Hometown: Los Angeles
Album: I Will Be
Band Members: Dee Dee (vocals, guitar), Bambi (bass), Jules (guitar, vocals), Frankie Rose (drums, vocals)
For Fans Of: Vivian Girls, The Raveonettes, The Angels
When Dee Dee (née Kristin Gundred) started posting songs to her MySpace page a couple years ago under the moniker Dum Dum Girls, she was just looking to share recordings with a few close friends and her husband Brandon Welchez, lead singer for the San Diego, Calif-based band Crocodiles. “My husband was touring a lot with his band, so I’d put a song up on MySpace and then send him an email like, ‘Hey, I put a song up. Check it out.’ Then, occasionally, I’d tell another friend to check it out,” says Dee Dee, who previously performed as the singer/drummer of San Diego trio Grand Ole Party under her real name. “Eventually, I decided to add a couple friends. It started out very modest with no real intention.”
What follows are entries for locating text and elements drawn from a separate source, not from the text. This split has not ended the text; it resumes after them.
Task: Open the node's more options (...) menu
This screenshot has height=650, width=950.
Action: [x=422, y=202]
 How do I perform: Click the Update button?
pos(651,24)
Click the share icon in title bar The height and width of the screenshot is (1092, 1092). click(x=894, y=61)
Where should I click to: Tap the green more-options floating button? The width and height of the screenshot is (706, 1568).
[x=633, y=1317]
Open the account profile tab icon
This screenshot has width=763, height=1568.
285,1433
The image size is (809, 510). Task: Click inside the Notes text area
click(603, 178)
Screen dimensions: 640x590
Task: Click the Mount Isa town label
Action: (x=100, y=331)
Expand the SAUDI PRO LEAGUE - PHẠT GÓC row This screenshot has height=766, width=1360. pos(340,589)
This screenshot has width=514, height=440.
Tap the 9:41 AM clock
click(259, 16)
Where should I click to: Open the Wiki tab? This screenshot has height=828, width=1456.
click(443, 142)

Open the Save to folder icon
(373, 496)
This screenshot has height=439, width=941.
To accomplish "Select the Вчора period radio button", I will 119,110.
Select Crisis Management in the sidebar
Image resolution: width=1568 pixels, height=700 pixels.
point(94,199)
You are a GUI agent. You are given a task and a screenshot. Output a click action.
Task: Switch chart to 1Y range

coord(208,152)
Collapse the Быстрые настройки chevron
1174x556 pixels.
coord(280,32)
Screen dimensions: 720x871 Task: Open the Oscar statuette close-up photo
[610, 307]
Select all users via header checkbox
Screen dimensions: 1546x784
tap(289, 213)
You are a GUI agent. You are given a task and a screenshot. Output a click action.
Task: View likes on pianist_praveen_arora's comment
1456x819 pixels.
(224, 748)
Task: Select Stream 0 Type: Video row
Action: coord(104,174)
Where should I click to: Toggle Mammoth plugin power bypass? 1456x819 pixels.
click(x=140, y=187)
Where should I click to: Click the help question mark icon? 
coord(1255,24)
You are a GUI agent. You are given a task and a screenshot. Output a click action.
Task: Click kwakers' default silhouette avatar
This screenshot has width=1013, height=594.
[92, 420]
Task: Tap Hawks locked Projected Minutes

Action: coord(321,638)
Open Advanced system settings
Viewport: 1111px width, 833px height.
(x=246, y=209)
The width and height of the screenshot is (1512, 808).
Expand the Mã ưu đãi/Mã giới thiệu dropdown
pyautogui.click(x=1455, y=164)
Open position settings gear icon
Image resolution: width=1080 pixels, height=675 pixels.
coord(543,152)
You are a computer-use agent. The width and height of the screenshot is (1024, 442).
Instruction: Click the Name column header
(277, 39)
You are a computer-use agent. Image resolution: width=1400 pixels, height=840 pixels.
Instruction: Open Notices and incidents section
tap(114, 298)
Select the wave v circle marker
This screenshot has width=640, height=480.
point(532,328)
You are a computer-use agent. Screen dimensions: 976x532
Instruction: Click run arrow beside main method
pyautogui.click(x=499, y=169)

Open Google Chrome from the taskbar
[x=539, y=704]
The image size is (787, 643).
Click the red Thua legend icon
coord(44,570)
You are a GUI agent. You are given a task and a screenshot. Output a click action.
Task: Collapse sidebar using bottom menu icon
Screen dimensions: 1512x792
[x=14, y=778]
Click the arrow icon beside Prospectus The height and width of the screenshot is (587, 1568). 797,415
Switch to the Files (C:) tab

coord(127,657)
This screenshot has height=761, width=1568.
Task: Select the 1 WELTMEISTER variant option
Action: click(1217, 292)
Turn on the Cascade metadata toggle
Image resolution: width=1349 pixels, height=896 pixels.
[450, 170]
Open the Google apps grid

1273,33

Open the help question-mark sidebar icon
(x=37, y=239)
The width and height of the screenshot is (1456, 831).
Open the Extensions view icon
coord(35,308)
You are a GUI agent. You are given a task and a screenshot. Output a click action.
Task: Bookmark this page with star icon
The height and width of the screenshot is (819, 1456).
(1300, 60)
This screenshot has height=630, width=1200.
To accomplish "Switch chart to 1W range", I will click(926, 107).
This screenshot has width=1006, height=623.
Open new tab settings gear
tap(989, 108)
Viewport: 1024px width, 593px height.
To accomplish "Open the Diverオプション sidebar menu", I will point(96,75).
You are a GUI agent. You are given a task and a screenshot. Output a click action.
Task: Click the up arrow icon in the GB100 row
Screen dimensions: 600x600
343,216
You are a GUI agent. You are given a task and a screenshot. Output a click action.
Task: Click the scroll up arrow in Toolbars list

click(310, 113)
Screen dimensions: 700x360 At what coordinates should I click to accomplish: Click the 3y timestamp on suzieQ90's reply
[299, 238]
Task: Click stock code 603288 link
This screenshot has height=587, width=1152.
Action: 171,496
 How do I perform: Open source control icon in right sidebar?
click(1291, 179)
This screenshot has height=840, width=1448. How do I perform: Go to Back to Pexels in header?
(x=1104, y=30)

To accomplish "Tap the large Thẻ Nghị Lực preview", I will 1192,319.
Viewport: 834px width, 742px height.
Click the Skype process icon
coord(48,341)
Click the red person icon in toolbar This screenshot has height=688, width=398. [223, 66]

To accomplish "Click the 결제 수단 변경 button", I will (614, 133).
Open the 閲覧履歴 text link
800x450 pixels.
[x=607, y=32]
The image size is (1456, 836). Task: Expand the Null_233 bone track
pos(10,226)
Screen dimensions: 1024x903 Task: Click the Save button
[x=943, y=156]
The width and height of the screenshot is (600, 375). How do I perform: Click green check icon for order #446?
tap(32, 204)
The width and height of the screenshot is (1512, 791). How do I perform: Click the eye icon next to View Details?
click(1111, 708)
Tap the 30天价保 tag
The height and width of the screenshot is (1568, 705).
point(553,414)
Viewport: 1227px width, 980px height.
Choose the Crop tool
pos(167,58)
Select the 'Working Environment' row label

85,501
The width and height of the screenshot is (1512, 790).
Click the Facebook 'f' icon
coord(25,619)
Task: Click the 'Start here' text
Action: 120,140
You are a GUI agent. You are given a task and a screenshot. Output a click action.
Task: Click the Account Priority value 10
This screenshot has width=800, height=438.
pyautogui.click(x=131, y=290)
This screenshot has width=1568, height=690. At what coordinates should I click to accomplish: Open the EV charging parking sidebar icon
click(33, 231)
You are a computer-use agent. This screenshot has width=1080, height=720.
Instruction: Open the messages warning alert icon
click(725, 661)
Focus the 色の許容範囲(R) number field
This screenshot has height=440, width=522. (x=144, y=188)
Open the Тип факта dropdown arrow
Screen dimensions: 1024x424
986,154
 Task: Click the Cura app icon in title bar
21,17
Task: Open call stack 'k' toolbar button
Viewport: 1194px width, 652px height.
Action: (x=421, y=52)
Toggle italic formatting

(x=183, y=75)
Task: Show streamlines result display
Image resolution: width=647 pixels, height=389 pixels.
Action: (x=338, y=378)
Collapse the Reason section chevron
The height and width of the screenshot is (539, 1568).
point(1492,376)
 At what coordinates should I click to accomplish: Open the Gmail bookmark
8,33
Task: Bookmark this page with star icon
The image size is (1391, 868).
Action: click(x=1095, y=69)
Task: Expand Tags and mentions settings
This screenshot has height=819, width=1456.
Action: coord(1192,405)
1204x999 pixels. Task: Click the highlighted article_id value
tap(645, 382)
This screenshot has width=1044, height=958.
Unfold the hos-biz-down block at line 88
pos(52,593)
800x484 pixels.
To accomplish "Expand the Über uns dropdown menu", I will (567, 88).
Despite those unassuming beginnings, the songs—which filtered ‘60s girl-group harmonies and ‘90s shoegaze through a lo-fi wall of sound—found their way to the ears of Blank Dogs’ Mike Sniper (who released the Yours Alone EP on his young Captured Tracks label) and Hozac Records head Todd Novak (who released the band’s “Longhair” 7-inch). Even then, when Dum Dum Girls signed with Sub Pop last summer—and when it was announced that Dee Dee would produce her project’s debut LP with Richard Gotteher, who co-wrote “My Boyfriend’s Back” and has produced bands like Go-Gos and Blondie—it seemed something of a leap.
But as befits its Cartesian title, Dum Dum Girls’ debut I Will Be (out today) is a full realization of Dee Dee’s early sonic sketches. With Gotteher reworking her home recordings, the album is a beguiling pairing of classic production and modern sensibility, with tracks like “Jail La La” and “Blank Girl” (and a cover of Sonny & Cher’s “Baby Don’t Go”) draped in vintage reverb. Dee Dee has recruited similarly-surnameless friends Bambi, Jules and Frankie Rose (formerly of Vivian Girls and Crystal Stilts) to round out the band for its upcoming live shows; they’ll spend most of April and May on the road in the U.S. and Europe. And while interest in the band will probably only increase once the album is released, the once semi-anonymous artist wants to be judged solely by her music. “I just don’t want to be anything,” Dee Dee says, “other than what the songs and the show put out there.”